Document passage ->
'''
1) He bought his first share at age 11 and he now regrets that he started too late!

 

2) He bought a small farm at age 14 with savings from delivering newspapers.

 

3) He still lives in the same small 3 bedroom house in mid-town Omaha , that he bought after he got married 50 years ago. He says that he has everything he needs in that house. His house does not have a wall or a fence.

 

4) He drives his own car everywhere and does not have a driver or security people around him.

 

5) He never travels by private jet, although he owns the world's largest private jet company.

 

6) His company, Berkshire Hathaway, owns 63 companies. He writes only one letter each year to the CEOs of these companies, giving them goals for the year. He never holds meetings or calls them on a regular basis.

 

7) He has given his CEO's only two rules. Rule #1: do not lose any of your shareholder' s money. Rule #2: Do not forget rule number 1.
'''
Tasks to perform ->
(1) In the list of facts about the investor:
(a) At what age did he buy his first share?
(b) How many companies does Berkshire Hathaway own?
(c) What did he buy at age 14?
(2) Could you return everything in the list of facts about the investor from "1) He bought" down to "from delivering newspapers."?
None of the lines that come next have any bearing on this.

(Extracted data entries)
'''
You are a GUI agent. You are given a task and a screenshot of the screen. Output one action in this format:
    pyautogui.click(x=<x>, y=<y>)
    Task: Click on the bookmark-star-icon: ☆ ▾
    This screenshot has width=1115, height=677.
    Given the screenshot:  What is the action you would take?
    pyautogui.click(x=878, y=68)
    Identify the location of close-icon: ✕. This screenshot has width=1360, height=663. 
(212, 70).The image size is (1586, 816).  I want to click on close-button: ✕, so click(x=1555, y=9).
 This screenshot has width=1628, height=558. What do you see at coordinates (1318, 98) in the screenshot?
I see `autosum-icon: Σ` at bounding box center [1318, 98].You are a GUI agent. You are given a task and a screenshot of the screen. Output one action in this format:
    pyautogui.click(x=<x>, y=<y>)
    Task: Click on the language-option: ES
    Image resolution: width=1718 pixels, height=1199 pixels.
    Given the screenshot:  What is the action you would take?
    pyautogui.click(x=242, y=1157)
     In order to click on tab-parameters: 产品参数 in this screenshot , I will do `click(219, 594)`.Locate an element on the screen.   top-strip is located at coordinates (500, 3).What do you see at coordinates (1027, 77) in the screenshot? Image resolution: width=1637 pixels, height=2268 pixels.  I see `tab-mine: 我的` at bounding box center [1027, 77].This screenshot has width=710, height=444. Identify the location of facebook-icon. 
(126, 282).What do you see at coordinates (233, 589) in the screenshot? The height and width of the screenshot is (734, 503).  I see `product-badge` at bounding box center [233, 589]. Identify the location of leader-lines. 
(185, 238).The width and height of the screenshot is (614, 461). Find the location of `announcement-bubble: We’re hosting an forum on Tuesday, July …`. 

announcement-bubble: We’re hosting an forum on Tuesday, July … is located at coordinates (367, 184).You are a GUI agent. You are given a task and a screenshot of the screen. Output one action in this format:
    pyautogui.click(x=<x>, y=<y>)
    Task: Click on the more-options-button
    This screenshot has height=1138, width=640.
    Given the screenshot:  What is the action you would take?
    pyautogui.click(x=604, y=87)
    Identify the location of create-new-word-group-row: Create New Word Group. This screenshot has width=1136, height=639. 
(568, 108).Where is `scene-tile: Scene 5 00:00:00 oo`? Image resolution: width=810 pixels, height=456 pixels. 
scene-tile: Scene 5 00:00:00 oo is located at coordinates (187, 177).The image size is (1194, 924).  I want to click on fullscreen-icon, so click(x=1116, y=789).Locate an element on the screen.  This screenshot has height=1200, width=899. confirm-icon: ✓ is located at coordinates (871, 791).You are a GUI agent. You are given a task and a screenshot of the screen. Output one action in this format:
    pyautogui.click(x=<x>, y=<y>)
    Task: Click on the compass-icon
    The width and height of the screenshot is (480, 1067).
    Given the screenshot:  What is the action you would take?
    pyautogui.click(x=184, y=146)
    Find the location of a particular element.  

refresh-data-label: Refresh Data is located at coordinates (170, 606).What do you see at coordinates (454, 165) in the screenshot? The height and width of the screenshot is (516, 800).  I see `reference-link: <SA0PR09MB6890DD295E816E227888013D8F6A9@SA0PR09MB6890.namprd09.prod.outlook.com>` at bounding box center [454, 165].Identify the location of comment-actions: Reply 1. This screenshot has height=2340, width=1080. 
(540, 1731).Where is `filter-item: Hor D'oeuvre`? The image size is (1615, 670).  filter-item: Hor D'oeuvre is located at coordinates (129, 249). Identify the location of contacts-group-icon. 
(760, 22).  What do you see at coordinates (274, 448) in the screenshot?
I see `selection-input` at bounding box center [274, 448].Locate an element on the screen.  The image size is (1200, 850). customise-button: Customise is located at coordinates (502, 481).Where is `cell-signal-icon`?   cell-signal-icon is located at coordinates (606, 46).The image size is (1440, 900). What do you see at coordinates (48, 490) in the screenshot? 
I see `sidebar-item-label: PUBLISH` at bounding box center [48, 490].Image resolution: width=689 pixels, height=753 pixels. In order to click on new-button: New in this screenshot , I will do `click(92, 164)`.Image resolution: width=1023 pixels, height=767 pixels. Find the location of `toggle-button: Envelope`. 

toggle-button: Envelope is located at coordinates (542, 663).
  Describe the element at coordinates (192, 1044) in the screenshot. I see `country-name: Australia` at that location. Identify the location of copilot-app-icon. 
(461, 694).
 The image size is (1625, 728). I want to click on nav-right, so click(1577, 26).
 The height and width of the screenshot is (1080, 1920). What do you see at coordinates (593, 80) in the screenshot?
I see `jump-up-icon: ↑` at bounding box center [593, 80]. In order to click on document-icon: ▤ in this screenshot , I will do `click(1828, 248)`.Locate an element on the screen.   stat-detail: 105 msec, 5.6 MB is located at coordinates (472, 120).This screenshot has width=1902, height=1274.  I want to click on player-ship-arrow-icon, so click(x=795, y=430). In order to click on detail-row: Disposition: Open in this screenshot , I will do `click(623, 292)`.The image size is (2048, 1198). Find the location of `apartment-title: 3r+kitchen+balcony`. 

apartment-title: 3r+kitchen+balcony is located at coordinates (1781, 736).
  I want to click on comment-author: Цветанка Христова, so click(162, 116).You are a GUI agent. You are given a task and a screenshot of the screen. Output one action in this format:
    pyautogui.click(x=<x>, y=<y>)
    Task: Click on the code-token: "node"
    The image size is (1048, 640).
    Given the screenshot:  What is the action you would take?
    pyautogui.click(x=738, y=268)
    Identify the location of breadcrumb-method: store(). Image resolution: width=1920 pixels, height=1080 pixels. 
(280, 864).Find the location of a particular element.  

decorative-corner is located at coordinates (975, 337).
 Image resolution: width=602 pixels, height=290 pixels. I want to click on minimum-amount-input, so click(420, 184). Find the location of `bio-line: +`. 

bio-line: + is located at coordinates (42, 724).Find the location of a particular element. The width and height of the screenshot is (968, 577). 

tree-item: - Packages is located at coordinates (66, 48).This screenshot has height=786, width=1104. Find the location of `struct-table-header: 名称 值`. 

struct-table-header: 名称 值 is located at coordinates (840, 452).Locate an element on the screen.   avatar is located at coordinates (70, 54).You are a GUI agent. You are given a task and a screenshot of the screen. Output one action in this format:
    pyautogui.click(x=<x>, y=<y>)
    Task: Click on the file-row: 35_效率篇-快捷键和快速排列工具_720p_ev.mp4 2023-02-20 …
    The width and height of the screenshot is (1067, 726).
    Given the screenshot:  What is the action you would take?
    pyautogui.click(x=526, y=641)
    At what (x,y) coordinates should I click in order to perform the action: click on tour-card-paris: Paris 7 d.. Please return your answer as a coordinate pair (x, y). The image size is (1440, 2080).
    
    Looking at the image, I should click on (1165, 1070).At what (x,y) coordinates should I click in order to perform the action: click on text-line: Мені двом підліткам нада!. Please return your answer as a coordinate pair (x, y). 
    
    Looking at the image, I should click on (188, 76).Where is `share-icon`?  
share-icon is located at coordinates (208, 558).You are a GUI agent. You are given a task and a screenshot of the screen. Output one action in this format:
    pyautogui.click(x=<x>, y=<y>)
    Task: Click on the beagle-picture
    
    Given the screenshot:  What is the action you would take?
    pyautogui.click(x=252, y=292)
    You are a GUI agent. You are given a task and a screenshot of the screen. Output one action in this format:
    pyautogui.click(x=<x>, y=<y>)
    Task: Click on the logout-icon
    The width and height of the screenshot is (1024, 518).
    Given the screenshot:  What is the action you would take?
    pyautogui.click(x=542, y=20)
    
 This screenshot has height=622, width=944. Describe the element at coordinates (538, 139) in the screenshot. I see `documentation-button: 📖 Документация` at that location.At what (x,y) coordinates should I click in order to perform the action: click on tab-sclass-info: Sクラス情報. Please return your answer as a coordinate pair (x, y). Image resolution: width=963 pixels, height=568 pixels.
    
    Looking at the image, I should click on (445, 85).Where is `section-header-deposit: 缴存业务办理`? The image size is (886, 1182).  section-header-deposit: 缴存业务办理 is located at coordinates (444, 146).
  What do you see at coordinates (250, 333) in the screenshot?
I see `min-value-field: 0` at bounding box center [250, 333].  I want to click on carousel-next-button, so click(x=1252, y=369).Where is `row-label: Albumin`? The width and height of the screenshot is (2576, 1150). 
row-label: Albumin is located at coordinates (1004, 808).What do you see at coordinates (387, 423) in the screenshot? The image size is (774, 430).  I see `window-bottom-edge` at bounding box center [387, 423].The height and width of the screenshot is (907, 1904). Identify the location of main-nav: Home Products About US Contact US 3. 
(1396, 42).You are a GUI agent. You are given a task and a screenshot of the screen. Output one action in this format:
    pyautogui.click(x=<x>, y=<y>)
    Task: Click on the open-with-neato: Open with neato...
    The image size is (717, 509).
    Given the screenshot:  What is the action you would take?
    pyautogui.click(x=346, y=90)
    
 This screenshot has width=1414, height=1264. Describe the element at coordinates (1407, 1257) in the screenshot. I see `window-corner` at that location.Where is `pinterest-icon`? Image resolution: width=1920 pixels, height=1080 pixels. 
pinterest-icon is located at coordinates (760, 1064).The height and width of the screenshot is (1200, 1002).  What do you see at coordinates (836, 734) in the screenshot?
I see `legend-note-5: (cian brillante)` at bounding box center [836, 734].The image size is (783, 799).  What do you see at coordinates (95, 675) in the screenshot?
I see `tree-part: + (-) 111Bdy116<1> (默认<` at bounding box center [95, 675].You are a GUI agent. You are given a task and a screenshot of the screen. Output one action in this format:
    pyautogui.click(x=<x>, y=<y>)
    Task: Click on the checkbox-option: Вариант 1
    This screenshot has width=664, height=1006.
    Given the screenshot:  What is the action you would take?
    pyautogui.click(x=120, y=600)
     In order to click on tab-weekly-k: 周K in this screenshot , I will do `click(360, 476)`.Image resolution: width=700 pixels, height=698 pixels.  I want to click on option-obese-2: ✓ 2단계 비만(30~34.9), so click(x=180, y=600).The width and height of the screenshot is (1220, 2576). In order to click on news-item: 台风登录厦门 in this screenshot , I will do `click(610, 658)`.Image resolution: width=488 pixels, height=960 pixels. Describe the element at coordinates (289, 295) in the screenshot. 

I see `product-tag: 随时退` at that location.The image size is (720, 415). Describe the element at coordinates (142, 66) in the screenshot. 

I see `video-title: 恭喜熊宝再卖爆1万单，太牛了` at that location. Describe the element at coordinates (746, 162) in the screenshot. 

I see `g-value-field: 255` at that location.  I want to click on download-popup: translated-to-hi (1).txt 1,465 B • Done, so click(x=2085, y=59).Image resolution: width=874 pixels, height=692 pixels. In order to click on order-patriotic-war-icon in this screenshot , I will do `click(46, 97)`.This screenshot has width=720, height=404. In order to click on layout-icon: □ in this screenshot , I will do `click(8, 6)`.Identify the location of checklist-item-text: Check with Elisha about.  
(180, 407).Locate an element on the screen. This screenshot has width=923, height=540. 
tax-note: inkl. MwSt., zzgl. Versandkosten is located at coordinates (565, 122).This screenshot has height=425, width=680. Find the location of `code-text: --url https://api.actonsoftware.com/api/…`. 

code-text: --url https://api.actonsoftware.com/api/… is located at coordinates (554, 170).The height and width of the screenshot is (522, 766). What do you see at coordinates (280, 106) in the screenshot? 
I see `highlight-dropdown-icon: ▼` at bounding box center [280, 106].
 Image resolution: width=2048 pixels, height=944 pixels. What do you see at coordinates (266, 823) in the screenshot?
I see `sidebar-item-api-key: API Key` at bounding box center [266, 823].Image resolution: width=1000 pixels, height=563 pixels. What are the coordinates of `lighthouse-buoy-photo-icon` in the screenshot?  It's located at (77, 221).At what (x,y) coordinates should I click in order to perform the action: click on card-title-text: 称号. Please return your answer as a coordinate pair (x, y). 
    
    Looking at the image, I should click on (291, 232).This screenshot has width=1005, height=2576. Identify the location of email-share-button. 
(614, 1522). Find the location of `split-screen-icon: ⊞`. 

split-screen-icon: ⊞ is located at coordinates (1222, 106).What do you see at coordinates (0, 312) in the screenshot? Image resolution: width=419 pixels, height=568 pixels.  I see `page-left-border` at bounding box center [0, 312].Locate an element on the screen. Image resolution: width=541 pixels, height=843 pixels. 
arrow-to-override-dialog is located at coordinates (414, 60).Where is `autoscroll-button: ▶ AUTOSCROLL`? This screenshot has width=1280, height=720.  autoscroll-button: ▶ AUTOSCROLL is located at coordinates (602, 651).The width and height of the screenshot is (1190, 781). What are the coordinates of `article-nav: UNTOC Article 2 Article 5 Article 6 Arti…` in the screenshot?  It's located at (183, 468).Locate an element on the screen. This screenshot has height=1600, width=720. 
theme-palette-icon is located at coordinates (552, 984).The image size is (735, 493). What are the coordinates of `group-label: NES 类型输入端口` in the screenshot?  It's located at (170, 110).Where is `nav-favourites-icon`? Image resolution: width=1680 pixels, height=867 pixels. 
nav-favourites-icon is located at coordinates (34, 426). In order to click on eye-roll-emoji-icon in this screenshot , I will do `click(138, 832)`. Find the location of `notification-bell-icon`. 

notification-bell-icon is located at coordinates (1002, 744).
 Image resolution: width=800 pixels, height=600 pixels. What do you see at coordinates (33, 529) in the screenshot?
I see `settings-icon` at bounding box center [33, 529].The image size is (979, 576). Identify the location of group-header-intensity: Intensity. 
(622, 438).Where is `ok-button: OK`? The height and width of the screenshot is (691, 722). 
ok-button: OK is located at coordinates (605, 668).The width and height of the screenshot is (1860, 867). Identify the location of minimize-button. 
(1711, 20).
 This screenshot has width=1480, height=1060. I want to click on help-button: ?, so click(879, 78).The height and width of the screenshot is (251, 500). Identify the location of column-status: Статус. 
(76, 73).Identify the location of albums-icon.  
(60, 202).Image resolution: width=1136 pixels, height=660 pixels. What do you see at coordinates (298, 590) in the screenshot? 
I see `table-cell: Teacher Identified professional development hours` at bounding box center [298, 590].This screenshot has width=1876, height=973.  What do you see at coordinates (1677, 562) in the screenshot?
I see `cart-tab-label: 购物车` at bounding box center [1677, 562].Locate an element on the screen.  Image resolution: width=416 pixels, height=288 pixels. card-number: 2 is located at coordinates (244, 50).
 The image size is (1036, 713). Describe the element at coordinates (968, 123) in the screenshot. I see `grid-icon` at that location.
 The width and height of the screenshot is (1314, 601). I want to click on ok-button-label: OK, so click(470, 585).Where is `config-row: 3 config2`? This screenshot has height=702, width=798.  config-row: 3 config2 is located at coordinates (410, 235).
'''
Results in order ->
(1)
(a) At age 11.
(b) 63 companies.
(c) A small farm.

(2)
1) He bought his first share at age 11 and he now regrets that he started too late!

 

2) He bought a small farm at age 14 with savings from delivering newspapers.